The issue of animal welfare has become prevalent in people’s minds and we are all too familiar with images of cruelty to animals. However, consumers now have the chance to make shopping decisions based on welfare reasons with the establishment internationally of schemes that put welfare at the top of their agenda. Hugh Westbrook asks: How easy is it for consumers to understand what they’re buying.

The situation in the UK is confusing at first glance. There are large numbers of labelling schemes and it is not always obvious what each one stands for. The Food Standards Authority’s recent report on assurance schemes concluded that they needed to be “radically reformed” to avoid this confusion.

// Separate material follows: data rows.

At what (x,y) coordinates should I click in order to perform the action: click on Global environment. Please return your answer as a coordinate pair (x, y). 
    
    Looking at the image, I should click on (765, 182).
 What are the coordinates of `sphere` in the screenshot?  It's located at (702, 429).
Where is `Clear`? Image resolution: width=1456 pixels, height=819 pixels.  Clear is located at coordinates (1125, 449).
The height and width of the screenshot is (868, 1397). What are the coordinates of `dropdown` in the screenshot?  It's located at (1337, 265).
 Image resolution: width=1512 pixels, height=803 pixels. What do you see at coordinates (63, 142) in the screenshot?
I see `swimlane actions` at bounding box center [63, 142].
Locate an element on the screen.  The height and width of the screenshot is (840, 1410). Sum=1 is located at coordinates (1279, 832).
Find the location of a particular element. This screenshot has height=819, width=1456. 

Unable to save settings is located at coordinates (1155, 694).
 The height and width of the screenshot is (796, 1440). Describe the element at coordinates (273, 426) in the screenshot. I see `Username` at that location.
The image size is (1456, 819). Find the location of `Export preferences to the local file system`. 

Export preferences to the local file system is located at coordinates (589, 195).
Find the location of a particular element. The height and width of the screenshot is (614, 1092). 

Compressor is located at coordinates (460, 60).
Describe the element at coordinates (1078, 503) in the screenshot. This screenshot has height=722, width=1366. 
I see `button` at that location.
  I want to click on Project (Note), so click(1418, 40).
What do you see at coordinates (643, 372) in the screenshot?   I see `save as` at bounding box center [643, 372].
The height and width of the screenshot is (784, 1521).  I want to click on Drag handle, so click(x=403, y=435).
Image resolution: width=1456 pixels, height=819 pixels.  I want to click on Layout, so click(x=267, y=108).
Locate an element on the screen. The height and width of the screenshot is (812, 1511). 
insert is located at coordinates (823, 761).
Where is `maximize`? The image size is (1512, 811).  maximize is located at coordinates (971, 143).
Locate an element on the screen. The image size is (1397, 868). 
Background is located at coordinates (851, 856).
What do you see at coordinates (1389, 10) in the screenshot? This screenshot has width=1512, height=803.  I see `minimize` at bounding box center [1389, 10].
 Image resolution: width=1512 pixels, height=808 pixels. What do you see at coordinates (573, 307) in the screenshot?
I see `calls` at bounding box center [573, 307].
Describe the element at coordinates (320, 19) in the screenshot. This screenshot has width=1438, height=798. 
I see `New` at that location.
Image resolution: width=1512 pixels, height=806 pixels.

The report looked at 18 different labelling schemes ranging from what it calls ‘baseline’ to ‘higher level’ schemes. The majority of the baseline schemes are eligible to use the Little Red Tractor, which is run by Assured Food Standards (AFS). This scheme looks to ensure that among other things high standards of animal welfare are practised. The only welfare-specific scheme to operate in the UK is the RSPCA’s Freedom Food.

Freedom codes

On a superficial level, these schemes may look to be setting out to achieve the same thing in welfare terms. Both adhere to the Farm Animal Welfare Council’s (FAWC) five Freedom codes: freedom from fear and distress; freedom from hunger and thirst; freedom from discomfort; freedom from pain, injury and disease; and freedom to express normal behaviour. Without looking into further details, the consumer may therefore assume that their welfare policies are identical. Some campaigning groups evidently think this is the case as well – AFS has been slammed by groups such as Compassion in World Farming for its treatment of animals. So what are the schemes trying to achieve?

Freedom Food is unarguably a welfare scheme. It uses the freedom codes as a framework on which to build much more detailed welfare measures than are required by law and runs advertising campaigns to illustrate this. Outgoing chief executive Mike Sharpe told “The freedom codes are a statement of aspirations – our welfare codes are framed by them, they are ideals. The RSPCA has only one objective in mind. We worry about all aspects of an animal’s life. Our standards are comprehensive and mandatory and we have no other interest.”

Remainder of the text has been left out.